• _PAGE EXCERPT_
++++++++++
Best wishes for a healthy and talented litter and a easy whelping for your girlie


----------



## *Laura* (Dec 13, 2011)

So exciting!!! Looking forward to pictures.


----------



## Max's Dad (Apr 23, 2012)

Congratulations! Looking forward to photos.


----------



## MercyMom (Dec 19, 2011)

That sounds great! I hope everything turns out well!


----------



## Kmullen (Feb 17, 2010)

Here is the X-ray. Most see 6 with a possible 7th one! How many do you guys see?


----------



## Finn's Fan (Dec 22, 2007)

Congratulations! Looking forward to seeing six (that's my count) gorgeous, healthy pups arrive in the world.


----------



## K9-Design (Jan 18, 2009)

I can convince myself there are 8 or 9 in there but I think I'm counting a spine and connected ribs as two spines 

CONGRATS KELLI & Remi too! So happy for you guys and wish I could be there to help during the whelping (although, an extra person to wring their hands and say "I don't have any freakin idea what to do next!" is probably not "helping"). 

Fisher got a bath yesterday so is very fluffy and smell-goody, and so cute and snuggly, and a good boy too, I can only hope that the future owners of these puppies love their little guys just as much as I do  That makes all the heartache and headache of breeding worth it!


----------



## edwinng1110 (Nov 14, 2012)

Congratulation!!!! Oh Yeah!!!


----------



## Slowtea (Nov 24, 2012)

Thanks for posting the x-ray!!! I tried several times counting but each time I got a different number. Can't wait to hear the final head count!


----------



## OnMyWay2MyDreams (Feb 13, 2011)

I see 5 for sure..maybe six. Its hard the image is a little grainy. No one is turned in the right direction yet either! Cant wait to hear and see how many little ones she has!


----------



## Claudia M (Aug 8, 2012)

I see five or six little bundles. Can't wait to see them! I so so want another puppy but I promised DH we will wait until Rose is completely trained and more mature.


----------



## Claudia M (Aug 8, 2012)

I see five or six little bundles. Can't wait to see them! I so so want another puppy but I promised DH we will wait until Rose is completely trained and more mature.


----------



## Claudia M (Aug 8, 2012)

I see five or six little bundles. Can't wait to see them! I so so want another puppy but I promised DH we will wait until Rose is completely trained and more mature.


----------



## Claudia M (Aug 8, 2012)

oops - several posts - sorry


----------



## Rainheart (Nov 28, 2010)

I saw this on facebook and I am so excited for you! I am seeing 6 little ones!! Very exciting news!


----------



## OutWest (Oct 6, 2011)

I see at least 5, with a possible sixth (laying on the bottom, being sat upon by sibs! ). 

congrats--how exciting.


----------



## nolefan (Nov 6, 2009)

What exciting news 
And how wonderful that you'll have a terrific new camera... we will be all set for TONS of puppy photos! So exciting to see Fisher puppies, I bet these puppies will be so talented! Fingers crossed for an easy birth and lots of healthy babies. Keep us posted!!!
++++++++++
• _PROBLEMS AND TASKS_
- a) In the forum thread, K9-Design says she can convince herself there are 8 or 9 puppies in the X-ray. Using the reason given in her post, explain in one to three sentences why she doubts that count.
- b) Rewrite the paragraph of the forum thread that begins "Fisher got a bath yesterday" in shorter form, keeping its main facts.
- c) Retype the stretch of the forum thread from "Congratulations! Looking forward to seeing" through "breeding worth it!" with no changes.
The data that comes next has no connection to the forum thread.

• _DATA SEGMENT_
++++++++++
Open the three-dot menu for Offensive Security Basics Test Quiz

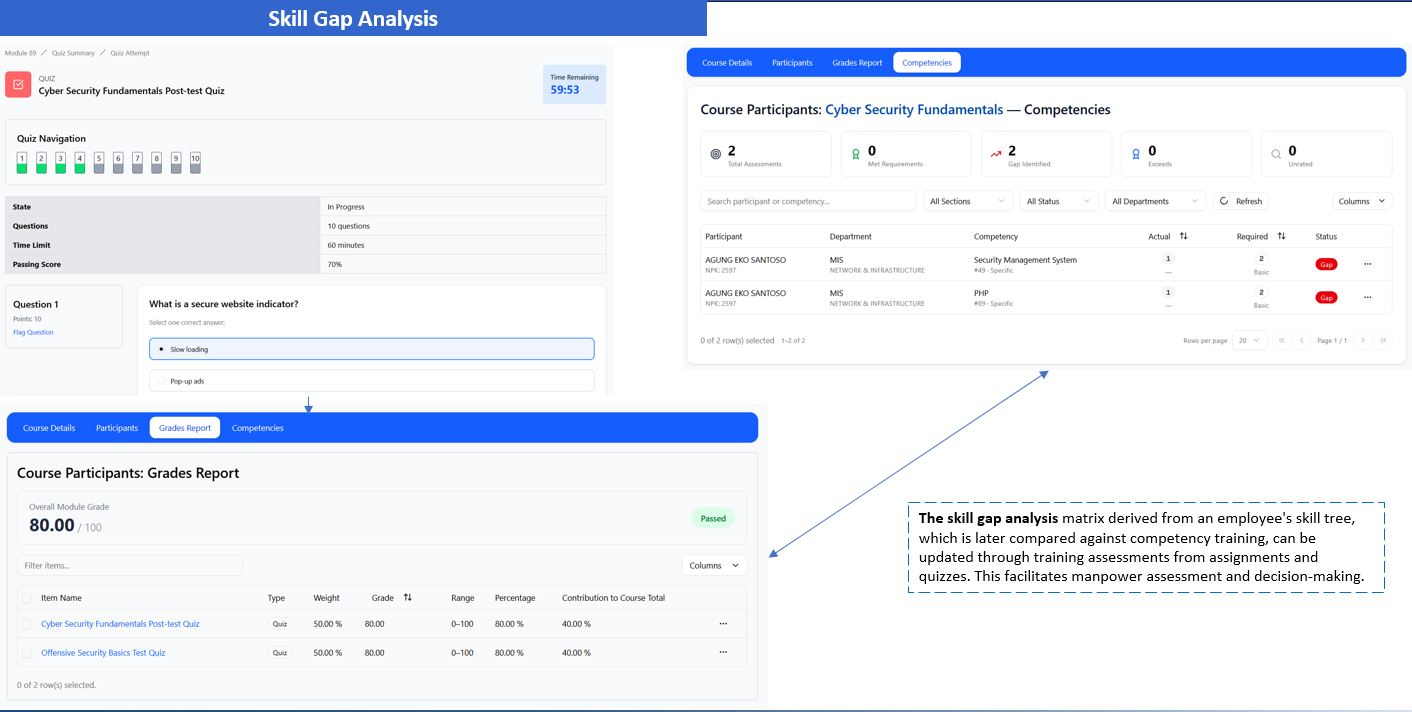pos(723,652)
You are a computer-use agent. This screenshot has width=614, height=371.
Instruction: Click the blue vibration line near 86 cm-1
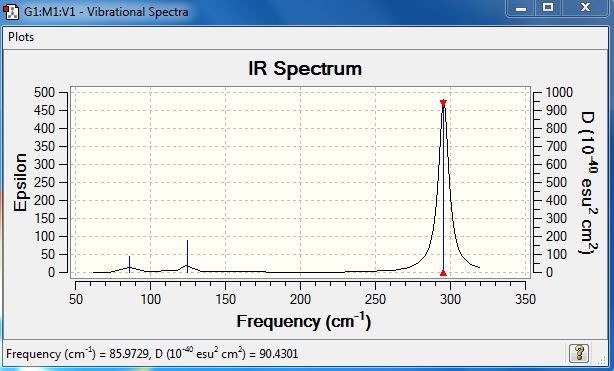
++++++++++
• _ANSWERS FOR THIS EXERCISE_
- a) She thinks she may be counting a spine and its connected ribs as two separate spines. That would make the number of puppies look higher than it really is.

- b) Fisher had a bath yesterday and is fluffy, sweet-smelling, cute, snuggly, and well-behaved. The poster hopes the puppies' future owners will love them as much as she loves Fisher, since that makes the heartache and headache of breeding worth it.

- c)
Congratulations! Looking forward to seeing six (that's my count) gorgeous, healthy pups arrive in the world.


----------



## K9-Design (Jan 18, 2009)

I can convince myself there are 8 or 9 in there but I think I'm counting a spine and connected ribs as two spines 

CONGRATS KELLI & Remi too! So happy for you guys and wish I could be there to help during the whelping (although, an extra person to wring their hands and say "I don't have any freakin idea what to do next!" is probably not "helping"). 

Fisher got a bath yesterday so is very fluffy and smell-goody, and so cute and snuggly, and a good boy too, I can only hope that the future owners of these puppies love their little guys just as much as I do  That makes all the heartache and headache of breeding worth it!